Laporan Ujaran Kebencian Ade Armando Ditolak, FPI: Bareskrim Tak Adil dan Tebang Pilih

Irfan Ma'ruf ยท Senin, 10 Februari 2020 - 23:12 WIB
Laporan Ujaran Kebencian Ade Armando Ditolak, FPI: Bareskrim Tak Adil dan Tebang Pilih

Kuasa Hukum FPI Aziz Yanuar (kanan). (Foto: iNews.id/Irfan Ma'ruf)

JAKARTA, iNews.id - Front Pembela Islam (FPI) kecewa laporan terhadap Ade Armando ditolak Bareskrim Polri. Dosen Universitas Indonesia (UI) itu dilaporkan FPI terkait dugaan ujaran kebencian yang disampaikan dalam sebuah dialog di stasiun televisi swasta.

Kuasa Hukum FPI Aziz Yanuar menuding Polri tidak adil dan tebang pilih karena menolak laporan. Padahal, menurut dia, FPI telah memenuhi semua bukti sebagai syarat pelaporan terhadap Ade Armando ke Bareskrim Mabes Polri.

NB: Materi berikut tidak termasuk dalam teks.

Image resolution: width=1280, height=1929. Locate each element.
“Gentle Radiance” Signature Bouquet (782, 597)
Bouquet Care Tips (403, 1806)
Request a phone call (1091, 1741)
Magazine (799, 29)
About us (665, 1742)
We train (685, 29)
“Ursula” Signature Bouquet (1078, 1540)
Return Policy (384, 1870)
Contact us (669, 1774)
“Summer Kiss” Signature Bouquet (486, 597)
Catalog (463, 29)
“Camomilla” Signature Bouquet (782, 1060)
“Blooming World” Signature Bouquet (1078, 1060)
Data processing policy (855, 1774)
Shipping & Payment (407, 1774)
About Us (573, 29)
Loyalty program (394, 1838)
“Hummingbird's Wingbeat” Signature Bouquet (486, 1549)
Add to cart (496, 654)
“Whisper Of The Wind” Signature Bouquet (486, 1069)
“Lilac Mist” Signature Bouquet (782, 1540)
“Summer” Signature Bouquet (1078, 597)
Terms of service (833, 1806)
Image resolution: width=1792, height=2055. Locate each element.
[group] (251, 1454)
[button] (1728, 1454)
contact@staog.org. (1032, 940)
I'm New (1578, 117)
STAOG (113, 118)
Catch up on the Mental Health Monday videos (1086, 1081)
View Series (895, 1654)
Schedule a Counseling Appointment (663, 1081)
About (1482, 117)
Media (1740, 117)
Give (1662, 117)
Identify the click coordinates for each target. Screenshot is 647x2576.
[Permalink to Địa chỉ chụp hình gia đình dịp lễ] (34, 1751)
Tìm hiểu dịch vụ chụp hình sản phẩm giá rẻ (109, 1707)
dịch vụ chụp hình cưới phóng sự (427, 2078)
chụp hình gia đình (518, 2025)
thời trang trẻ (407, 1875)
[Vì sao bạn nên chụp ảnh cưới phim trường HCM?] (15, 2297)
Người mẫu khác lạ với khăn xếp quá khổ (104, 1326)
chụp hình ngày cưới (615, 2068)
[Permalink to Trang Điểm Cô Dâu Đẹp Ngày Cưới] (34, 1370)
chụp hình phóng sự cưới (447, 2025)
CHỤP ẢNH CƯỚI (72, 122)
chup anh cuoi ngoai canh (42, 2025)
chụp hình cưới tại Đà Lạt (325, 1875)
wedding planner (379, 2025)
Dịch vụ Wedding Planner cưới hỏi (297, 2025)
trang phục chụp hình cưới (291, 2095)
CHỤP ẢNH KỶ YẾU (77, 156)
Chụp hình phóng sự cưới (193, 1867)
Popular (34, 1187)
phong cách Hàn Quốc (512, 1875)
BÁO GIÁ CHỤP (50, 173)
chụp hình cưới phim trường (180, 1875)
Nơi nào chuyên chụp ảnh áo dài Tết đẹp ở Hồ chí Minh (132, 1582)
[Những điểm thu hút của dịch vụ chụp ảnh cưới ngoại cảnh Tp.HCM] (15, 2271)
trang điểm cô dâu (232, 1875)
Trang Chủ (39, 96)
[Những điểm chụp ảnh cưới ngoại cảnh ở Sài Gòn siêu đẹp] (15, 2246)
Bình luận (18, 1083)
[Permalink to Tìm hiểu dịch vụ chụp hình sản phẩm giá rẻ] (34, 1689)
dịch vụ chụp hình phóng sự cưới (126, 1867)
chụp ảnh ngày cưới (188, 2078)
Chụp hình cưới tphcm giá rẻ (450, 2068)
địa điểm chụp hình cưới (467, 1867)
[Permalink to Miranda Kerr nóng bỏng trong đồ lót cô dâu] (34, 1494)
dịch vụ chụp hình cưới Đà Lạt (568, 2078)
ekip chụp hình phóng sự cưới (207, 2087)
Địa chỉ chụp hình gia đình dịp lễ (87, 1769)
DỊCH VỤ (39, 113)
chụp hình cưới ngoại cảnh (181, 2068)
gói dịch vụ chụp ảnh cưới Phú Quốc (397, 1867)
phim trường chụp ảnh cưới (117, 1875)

"Di sini kita membuktikan bahwa ketidakadilan dan penegakan hukum yang tebang pilih terbukti di beberapa hal termasuk hari ini. Kita buktikan sekali lagi secara jelas nyata pihak penyidik tindak pidana umum tidak mau memproses laporan kita," katanya di Bareskrim Mabes Polri, Senin (10/2/2020).

Aziz membandingkan dengan laporan yang kerap diajukan orang-orang yang disebut sebagai bagian dari kelompok Ade Armando, seperti Abu Janda. Dia menilai, Polri cenderung bersikap lebih mudah menerima laporan kelompok tersebut ketimbang yang diajukan FPI.

"Kami mau belajar dari dia dan iri bagaimana caranya kebal hukum dan gimana rombongan mereka kalau laporan seperti Abu Janda, Jack Lapian langsung diterima bahkan UU ITE masuk, komplit lapor diproses. Tapi ketika dilaporkan tak diproses kita dalam tanda petik iri," katanya.

Aziz menuturkan dalam acara dialog di stasiun televisi swasta pada 3 Februari 2020, Ade Armando diduga melakukan tindak pidana ujaran kebencian dengan menyebut FPI sebagai organisasi preman.